Watching an image of the late Tupac Shakur onstage at the Coachella music festival was awesome. A Port St. Lucie company helped Dr. Dre create the thing. I give 'em both props. The firm's stock has skyrocketed by 50 percent since the show. The Wall Street Journal even reported there might be a national tour.
Soon we could be seeing Michael Jackson, Jimi Hendrix, and Kurt Cobain in concert. And one day there might be a matchup between Muhammad Ali and Mike Tyson using this technology. We may no longer have to imagine an NBA Finals featuring the Los Angeles Lakers of the '80s versus the Chicago Bulls of the '90s. We'll be able to see it.
We could even use the technology to teach children history. The late movie producer George Jackson, who made New Jack City, once envisioned using holograms to bring back to life great African-Americans such as Frederick Douglass and Harriet Tubman.

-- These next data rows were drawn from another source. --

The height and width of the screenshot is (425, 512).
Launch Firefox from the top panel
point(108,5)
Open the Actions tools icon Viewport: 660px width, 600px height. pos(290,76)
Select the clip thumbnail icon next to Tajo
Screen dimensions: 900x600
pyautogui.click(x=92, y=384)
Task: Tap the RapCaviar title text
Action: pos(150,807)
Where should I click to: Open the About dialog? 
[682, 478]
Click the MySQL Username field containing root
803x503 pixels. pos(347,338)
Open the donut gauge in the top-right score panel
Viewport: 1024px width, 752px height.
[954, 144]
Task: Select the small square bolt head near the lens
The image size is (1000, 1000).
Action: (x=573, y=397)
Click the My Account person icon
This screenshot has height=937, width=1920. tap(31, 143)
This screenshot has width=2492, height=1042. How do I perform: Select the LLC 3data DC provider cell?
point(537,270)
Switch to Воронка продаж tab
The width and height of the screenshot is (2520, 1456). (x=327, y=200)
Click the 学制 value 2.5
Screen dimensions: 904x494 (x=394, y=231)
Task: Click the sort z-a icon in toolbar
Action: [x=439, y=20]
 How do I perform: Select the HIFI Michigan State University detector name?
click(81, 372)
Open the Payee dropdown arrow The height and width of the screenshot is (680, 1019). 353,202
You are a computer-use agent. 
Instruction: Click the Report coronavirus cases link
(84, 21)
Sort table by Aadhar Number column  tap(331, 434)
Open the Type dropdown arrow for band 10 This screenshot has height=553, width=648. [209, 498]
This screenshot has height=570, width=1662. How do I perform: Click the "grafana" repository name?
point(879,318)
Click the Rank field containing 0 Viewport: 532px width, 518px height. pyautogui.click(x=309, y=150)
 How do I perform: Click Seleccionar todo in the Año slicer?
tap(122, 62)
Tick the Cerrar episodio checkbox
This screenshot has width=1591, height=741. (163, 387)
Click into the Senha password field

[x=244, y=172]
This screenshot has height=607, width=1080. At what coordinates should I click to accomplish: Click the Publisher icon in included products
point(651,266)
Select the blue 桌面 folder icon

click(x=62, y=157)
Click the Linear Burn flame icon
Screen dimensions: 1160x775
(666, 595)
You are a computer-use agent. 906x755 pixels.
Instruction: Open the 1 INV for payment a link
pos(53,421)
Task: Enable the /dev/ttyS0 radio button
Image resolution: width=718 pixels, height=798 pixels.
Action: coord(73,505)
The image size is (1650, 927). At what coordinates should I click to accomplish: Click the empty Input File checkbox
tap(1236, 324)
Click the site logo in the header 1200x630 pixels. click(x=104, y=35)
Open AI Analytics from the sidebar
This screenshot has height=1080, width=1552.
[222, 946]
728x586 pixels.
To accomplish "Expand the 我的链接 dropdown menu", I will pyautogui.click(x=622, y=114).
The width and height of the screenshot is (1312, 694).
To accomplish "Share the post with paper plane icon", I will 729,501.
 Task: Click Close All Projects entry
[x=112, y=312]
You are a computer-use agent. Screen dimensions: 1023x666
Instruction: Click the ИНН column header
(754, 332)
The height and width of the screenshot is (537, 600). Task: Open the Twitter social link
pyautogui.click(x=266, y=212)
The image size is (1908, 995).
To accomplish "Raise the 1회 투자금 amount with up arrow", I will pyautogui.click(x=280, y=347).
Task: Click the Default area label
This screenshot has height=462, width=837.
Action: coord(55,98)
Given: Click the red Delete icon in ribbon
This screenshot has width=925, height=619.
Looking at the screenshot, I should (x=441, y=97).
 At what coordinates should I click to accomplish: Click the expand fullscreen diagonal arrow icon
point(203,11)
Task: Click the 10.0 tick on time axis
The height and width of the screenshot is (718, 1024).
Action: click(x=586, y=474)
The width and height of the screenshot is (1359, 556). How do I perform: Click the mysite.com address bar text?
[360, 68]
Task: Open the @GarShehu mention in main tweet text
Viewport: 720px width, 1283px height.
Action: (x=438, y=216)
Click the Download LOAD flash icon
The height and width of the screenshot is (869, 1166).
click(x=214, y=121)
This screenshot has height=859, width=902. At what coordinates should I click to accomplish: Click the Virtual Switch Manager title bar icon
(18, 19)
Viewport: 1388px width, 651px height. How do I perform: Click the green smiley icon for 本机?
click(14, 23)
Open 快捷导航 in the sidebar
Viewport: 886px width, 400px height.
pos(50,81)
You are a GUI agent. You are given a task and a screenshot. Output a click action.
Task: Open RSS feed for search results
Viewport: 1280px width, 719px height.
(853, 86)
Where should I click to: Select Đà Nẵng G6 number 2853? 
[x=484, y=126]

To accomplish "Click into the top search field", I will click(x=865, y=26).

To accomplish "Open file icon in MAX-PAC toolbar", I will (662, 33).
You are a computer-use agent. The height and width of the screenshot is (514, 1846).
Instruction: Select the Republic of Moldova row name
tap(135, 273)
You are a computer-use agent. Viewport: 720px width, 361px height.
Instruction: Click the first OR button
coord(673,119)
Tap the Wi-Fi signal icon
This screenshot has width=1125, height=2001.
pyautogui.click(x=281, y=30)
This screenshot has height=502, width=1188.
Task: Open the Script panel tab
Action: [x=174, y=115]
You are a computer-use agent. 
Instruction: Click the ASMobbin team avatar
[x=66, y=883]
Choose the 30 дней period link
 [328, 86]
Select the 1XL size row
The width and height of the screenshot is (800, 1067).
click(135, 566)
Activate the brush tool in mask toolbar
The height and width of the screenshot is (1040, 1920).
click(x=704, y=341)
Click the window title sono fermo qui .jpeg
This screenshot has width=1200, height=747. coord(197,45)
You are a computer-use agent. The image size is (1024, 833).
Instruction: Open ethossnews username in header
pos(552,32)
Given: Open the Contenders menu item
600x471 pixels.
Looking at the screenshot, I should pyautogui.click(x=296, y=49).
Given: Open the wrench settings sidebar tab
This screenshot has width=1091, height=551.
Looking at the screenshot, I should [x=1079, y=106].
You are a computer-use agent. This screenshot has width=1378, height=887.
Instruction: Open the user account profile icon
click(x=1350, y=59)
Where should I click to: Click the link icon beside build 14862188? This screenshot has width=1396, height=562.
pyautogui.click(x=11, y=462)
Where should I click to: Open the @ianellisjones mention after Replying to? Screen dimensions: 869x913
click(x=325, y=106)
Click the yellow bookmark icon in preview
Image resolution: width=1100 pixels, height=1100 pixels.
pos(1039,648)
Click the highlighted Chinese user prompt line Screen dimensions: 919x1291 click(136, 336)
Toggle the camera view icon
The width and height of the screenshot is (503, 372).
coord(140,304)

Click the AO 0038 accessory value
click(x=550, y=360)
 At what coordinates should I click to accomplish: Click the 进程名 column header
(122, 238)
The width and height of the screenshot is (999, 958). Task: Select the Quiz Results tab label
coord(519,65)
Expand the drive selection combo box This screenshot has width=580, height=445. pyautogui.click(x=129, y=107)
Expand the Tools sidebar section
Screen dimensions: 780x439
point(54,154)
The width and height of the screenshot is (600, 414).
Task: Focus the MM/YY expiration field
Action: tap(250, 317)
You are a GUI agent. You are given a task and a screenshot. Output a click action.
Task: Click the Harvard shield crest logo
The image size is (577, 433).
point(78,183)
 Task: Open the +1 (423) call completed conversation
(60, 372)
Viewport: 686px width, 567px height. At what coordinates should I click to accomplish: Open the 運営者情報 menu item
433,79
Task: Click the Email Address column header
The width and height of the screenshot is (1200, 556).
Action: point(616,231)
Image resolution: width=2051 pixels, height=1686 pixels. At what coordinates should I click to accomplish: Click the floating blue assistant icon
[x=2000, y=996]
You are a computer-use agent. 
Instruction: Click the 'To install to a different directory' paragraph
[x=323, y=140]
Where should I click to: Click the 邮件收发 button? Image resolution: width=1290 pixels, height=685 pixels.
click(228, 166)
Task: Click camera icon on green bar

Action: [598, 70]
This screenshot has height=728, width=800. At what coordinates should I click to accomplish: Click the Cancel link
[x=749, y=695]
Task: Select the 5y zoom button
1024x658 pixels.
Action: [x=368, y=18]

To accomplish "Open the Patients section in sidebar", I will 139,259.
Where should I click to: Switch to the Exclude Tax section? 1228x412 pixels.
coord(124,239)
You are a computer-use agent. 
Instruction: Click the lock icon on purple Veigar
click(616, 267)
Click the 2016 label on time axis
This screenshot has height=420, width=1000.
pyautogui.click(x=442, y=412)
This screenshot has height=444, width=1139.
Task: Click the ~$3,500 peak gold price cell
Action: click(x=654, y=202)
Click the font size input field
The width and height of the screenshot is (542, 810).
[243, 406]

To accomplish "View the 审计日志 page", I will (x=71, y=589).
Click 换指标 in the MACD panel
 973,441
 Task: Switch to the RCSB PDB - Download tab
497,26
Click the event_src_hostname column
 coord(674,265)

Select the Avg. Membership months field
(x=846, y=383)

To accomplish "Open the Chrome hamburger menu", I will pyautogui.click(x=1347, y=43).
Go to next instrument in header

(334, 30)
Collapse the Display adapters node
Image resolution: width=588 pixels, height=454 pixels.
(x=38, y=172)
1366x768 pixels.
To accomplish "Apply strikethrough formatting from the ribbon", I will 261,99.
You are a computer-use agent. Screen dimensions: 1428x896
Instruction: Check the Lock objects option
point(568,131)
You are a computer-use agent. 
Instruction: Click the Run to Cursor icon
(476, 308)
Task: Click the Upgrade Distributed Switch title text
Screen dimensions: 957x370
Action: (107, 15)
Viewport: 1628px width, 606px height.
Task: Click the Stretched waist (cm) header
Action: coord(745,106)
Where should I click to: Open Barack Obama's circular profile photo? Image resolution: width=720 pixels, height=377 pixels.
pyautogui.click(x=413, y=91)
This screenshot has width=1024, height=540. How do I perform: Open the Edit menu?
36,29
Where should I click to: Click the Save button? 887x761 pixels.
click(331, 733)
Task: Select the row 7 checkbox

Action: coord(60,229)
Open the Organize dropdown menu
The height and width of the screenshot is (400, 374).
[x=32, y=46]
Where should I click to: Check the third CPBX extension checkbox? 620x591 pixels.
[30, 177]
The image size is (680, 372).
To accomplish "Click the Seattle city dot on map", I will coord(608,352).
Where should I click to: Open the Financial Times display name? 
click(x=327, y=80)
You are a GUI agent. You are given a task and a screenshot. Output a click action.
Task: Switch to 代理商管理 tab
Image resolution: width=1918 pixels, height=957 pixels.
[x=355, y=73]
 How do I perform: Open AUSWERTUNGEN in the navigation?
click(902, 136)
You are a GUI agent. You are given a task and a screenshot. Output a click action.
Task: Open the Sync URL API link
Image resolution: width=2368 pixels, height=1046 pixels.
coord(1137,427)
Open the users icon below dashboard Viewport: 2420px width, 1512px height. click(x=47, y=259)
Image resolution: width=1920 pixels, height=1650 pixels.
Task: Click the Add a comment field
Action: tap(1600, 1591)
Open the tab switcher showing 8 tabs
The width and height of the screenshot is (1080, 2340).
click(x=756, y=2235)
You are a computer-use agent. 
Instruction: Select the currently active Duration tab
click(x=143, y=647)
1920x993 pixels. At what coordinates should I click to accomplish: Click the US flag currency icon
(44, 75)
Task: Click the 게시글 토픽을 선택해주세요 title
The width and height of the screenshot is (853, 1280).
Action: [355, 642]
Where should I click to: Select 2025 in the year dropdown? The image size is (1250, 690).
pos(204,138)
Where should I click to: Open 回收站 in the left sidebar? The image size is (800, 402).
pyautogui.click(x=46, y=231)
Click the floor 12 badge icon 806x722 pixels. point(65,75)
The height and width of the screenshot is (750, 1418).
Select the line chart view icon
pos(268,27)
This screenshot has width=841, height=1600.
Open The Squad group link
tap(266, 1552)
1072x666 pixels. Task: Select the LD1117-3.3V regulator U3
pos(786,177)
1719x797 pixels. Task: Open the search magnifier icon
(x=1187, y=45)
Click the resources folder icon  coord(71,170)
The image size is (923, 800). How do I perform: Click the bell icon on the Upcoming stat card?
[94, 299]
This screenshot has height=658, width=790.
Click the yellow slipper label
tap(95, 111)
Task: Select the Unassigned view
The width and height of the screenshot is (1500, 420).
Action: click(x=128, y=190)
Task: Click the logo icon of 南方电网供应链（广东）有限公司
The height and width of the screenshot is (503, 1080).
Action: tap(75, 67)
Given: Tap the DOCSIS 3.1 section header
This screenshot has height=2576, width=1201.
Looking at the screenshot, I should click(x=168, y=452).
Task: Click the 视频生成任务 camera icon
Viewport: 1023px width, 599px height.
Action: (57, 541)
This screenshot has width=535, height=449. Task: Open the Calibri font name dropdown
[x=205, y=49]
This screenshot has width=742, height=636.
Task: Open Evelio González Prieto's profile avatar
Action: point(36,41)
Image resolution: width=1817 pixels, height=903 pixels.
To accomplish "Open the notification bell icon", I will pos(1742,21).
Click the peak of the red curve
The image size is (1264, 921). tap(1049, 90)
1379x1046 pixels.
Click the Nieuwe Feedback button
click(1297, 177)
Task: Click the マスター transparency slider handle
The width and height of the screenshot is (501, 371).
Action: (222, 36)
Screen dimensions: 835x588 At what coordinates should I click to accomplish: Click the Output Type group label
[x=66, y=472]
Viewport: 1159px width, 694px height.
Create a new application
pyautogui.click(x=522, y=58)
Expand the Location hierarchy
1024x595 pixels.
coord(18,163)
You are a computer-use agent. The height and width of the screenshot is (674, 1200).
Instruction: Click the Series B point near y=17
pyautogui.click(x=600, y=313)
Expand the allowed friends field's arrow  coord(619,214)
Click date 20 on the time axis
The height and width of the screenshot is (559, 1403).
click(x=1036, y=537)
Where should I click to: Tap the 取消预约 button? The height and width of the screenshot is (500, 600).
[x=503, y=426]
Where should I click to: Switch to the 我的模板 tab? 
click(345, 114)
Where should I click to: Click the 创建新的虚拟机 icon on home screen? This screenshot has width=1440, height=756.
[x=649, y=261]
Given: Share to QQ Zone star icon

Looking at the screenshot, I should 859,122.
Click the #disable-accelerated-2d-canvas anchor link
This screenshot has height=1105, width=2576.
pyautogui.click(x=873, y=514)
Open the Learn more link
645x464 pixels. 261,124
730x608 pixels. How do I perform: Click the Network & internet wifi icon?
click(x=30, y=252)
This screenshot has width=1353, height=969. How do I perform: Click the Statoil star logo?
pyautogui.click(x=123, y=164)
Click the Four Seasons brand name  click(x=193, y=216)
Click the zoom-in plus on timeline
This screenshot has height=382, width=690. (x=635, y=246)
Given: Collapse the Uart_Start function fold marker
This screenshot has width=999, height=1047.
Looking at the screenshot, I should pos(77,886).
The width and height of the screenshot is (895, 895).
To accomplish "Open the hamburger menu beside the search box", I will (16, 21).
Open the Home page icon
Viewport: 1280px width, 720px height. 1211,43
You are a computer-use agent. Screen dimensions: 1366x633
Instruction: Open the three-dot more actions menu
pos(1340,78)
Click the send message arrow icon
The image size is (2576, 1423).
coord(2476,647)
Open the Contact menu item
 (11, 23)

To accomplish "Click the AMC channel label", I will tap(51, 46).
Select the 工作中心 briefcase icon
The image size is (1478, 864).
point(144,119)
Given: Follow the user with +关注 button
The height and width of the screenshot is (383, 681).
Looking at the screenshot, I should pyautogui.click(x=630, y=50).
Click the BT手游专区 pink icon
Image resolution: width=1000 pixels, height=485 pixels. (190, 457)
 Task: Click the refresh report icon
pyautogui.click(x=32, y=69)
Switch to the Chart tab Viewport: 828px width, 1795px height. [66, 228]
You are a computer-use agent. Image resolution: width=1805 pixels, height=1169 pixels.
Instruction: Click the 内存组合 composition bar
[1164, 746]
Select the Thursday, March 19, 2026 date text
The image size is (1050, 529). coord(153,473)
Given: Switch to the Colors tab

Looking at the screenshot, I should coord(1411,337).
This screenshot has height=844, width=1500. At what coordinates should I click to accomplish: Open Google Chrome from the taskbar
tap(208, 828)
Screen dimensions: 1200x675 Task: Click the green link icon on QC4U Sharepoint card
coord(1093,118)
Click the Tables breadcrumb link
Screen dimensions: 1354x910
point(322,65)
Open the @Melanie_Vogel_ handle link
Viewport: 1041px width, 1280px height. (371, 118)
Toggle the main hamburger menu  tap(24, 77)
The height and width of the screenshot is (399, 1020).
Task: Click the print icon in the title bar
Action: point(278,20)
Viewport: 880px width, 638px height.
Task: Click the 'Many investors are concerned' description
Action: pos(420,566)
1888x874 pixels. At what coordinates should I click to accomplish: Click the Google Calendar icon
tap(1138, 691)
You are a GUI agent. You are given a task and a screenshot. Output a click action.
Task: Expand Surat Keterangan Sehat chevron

But too much technology can backfire. The Tupac image also reminded me of the 2002 movie S1m0ne, in which a director, played by Al Pacino, uses a computer program to create a virtual actress to star in his film. The creation spirals out of control and Pacino's character ends up getting arrested for murdering his holographic thespian. It's a cautionary tale about what happens when we let technology take control of our lives.
That's the downside. You don't want to mess too much with reality. But at Walt Disney World and Disney's Hollywood Studios, the Haunted Mansion and Tower of Terror rides use the same technique — projecting an image onto a mirrored screen — that was used to bring Tupac to life. The families of many dead artists might soon begin using that technology to generate new revenue.
Living artists will work harder to make their performances even more spectacular. They'll take their tours more seriously.